Un ambiente de fiesta nacional precedía a la final. Y cuando llegó el gran día, una impresionante multitud llegada de todo Brasil acampó y pasó la noche alrededor del Maracaná. El relator uruguayo Duilio De Feo, años después, recordaría con emoción que a las 8 de la mañana de aquel 16 de Julio, junto con su compañero César Gallardo, a bordo de un taxi apenas si pudo acercarse al estadio, pues ya la gente hacia cola para ingresar.

Al mediodía, a tres horas del partido, la “torcida” repletaba el Maracaná, “desgarraban alegría, magia, esplendor y confianza, la gente disfrutaba de antemano. El partido, aún sin haberse jugado, ya estaba ganado”, escribiría el relator.

Más de 200 mil personas, la más grande cantidad de gente que ha visto un partido de fútbol en la historia, gritó a rabiar y aplaudió al Scratch cuando salió con sus camisetas y pantalones blancos, su clásico uniforme de entonces, mientras que a la selección uruguaya apenas si los aplaudieron un centenar de charrúas. Una nube de fotógrafos seguía y registraba cada paso de los brasileños y alguno de ellos debió sonreir cuando el “Negro” Obdulio Varela, capitán de los celestes, les gritó “Vénganse que los campeones están acá…”

A las 3 de la tarde, con un sol esplendoroso y un estadio que rugía como cuando los romanos veían a los leones comerse a los cristianos en el coliseo, empezó el partido. Ansiosos de gloria, los Zizinho, Jair y Ademir arman y triangulan una sucesión de ataques, es una avalancha brasileña contra el arco de Roque Máspoli (un viejo conocido en el Perù) que la muralla celeste contiene con entereza y serenidad. Hasta 17 tiros de gol se pierden los dueños de casa.

[Datos de señalamiento para capturas de pantalla]
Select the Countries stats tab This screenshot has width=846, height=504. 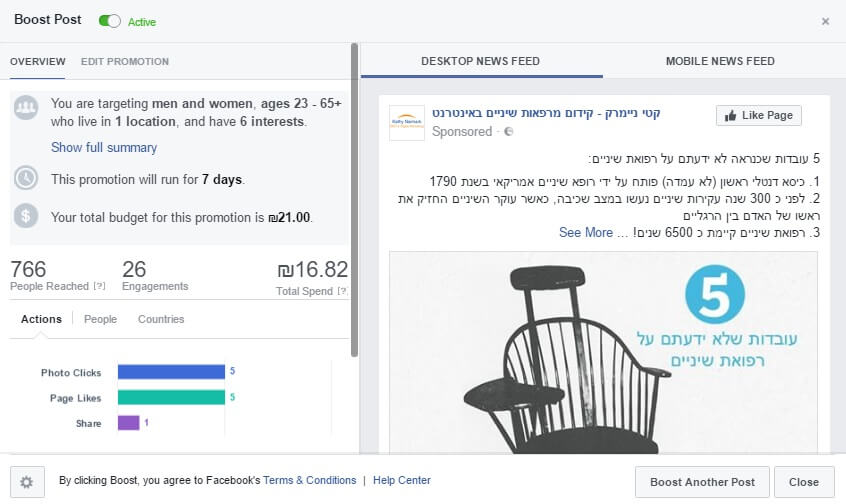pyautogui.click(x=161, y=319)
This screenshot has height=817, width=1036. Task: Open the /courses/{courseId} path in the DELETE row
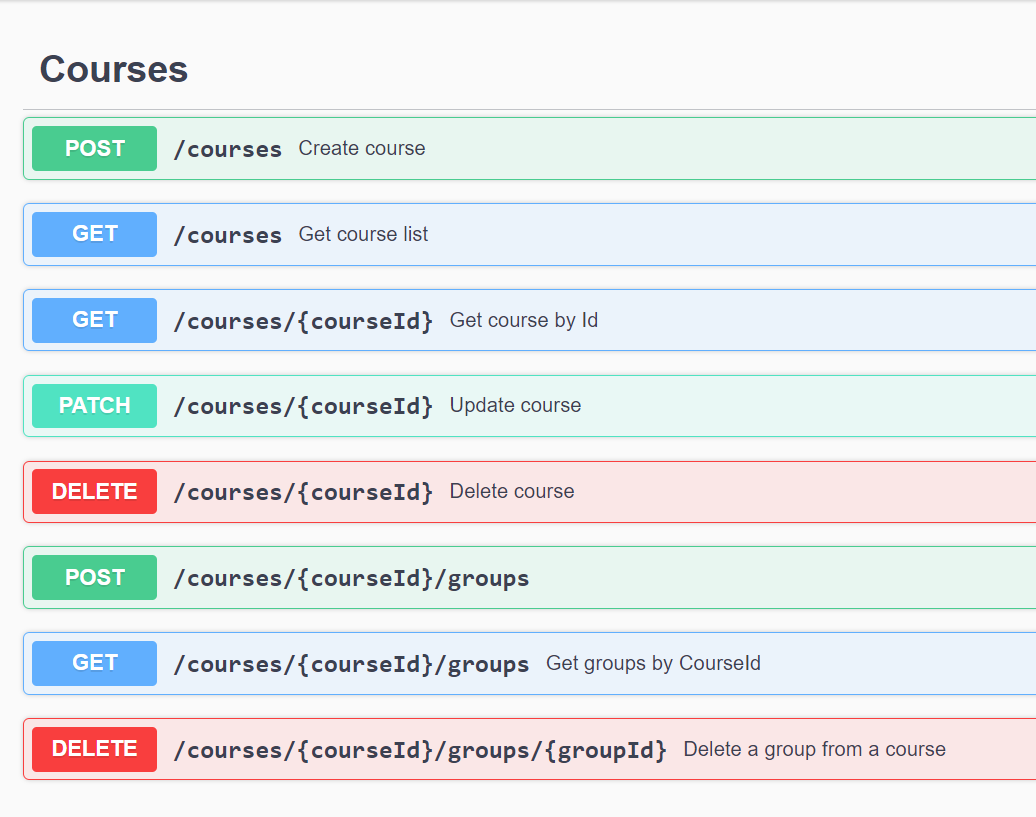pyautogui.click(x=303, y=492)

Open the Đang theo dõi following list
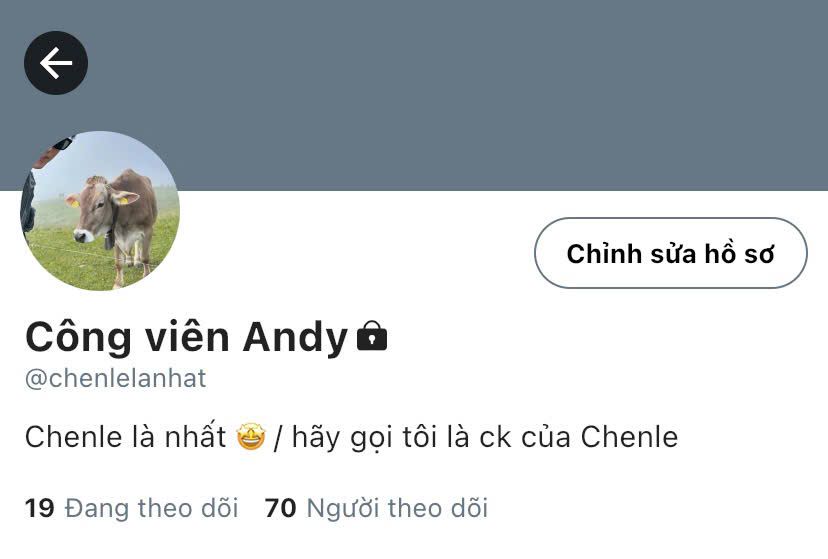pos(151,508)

Ejercicio propuesto -
Enumera todas las personas que se mencionan por su nombre en el texto sobre la final en el Maracaná.

Respuesta -
Duilio De Feo, César Gallardo, Obdulio Varela, Zizinho, Jair, Ademir y Roque Máspoli.